-- EXCERPT PROVIDED --
When we are younger in the faith- a baby Christian- God, often, gives more feelings and confirming emotions, more miracles, and even healings. But as we mature in faith, he leads us to a most important place.

2 Cor.5.7- we are to walk by faith not by sight- not be emotions and feelings and what we can ‘sense’.

Heb.11.1-6- discusses this matter of faith and its critical importance to us as Christians.

As we grow in faith, God weans us of the dependence on feelings. This gives me, now, tremendous conviction about God’s involvement in Empowering Couples, for instance, even though we don’t see masses of people flocking to be here. I know the process. I know we’ve done what God wanted us to do in prayer and thought and preparation. God is watching us right now to see whether we’ll follow through with what we’ve begun, whether I’ll prepare adequately, whether we all support, how we treat those who are new. There’s no question that God is involved.

God is always present. He is much more concerned with matters of our trusting of him than with matters of our feelings about him.

Let’s think about how Job handled what must have seemed to him like God’s abandoning of him.

Job. 1.1ff-

v.20,21! What an attitude and a reality. Yet this is where we, as mature Christians, need to be. God’s business is NOT making us ‘happy’ and having everything going in a particular way in our lives. He’s concerned with eternity, not the present. He does not promise to heal us and give us health into the kingdom of God. He does not promise to fill our bank accounts now. He does not promise to keep us employed now. He promises to provide food, clothing and shelter. We have to be careful to be clear on what he does promise and not to extrapolate and to infer beyond what he says.

When you’re feeling isolated from God, what do you need to do? Be honest with God. We talked about honesty in our worship a few weeks back. Be honest. Tell him how you are and how you feel.

Then, focus on his unchanging nature. He tells you, in so many ways, that he won’t leave you. We saw one passage earlier. Here’s another- Phil.1.6. This one is very absolute! This is a promise you can ‘take to the bank’, as we say.

Then, rely on God’s promises, not your feelings. I remember one family back in the days we had in Evansburg- a couple I’ll call Jack and Wilma. They had adopted twin boys. They were up and down emotionally in their relationship with God depending on whatever was happening at the time. When things went well, as they defined it, they were on top of the world, generous, happy, and fun to be with. But they got into a huge debt situation and they were in the pits, selfish, surly, and not a lot of fun to be with. It was funny, in a way, because we left them in Evansburg and then, when we were in Yorkton, one day we got a call from them and they were not living in that area and we went through a bit more of the same things with them there, but they wandered off, much disappointed in God, as I remember.

Allow yourself to be driven to God’s Word and to what you know about Him. Imagine what that does in your relationship with God. “I don’t understand, but I know you are there.” What a statement of faith.

When you get down to it all, God need never do anything more for you or for us than He already has. He’s done more than enough already! Jesus Christ died for me- for you- for us. This is the absolutely greatest reason for worship. And HE knows what it’s like to be away from God- remember!

Matt.27.46- did He give up? Did he throw in the towel? No! He understood that there was some eternal purpose in what God was doing. So is the case with you and in your life. Jesus felt a weight of separation from God that you and I never approach. He kept going because he saw something greater for his relationship with God. So do you and I need to do in those times when God seems far away from us. He is real no matter what you feel!

-- AVAILABLE DATA --
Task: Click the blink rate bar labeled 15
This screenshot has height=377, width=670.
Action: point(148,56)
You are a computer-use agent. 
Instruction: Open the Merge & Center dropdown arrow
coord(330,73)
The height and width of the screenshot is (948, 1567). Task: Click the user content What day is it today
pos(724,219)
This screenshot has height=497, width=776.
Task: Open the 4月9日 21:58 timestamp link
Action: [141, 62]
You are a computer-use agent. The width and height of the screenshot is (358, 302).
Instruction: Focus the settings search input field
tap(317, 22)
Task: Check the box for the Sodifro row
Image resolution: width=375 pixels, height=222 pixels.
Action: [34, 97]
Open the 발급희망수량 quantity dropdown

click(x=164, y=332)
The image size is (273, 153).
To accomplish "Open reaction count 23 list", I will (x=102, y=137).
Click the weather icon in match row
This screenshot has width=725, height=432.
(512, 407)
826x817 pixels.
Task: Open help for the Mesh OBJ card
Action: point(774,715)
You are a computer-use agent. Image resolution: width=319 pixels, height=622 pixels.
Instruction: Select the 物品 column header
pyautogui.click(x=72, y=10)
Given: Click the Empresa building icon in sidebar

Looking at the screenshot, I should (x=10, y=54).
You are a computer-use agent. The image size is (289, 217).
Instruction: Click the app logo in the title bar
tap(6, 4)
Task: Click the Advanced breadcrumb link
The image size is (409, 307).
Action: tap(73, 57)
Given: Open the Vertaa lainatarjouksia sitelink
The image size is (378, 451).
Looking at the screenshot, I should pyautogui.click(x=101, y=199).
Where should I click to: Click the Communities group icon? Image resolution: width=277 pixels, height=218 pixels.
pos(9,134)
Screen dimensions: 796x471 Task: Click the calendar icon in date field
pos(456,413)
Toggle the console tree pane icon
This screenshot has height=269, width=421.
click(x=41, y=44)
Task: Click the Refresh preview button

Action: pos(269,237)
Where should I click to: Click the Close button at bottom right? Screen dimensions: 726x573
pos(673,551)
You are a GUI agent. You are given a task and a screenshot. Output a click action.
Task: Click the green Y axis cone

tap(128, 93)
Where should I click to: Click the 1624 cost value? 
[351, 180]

-- WORK INSTRUCTIONS --
Answer these questions from the text on faith and feelings:
(a) According to the text, what three things does God promise to provide?
(b) What had the couple called Jack and Wilma done in regard to children?
(c) Which reference is cited for walking by faith and not by sight?
The records are separate material with no connection to the text on faith and feelings.

-- THE COMPLETED TASK --
(a) Food, clothing and shelter.
(b) They had adopted twin boys.
(c) 2 Cor.5.7.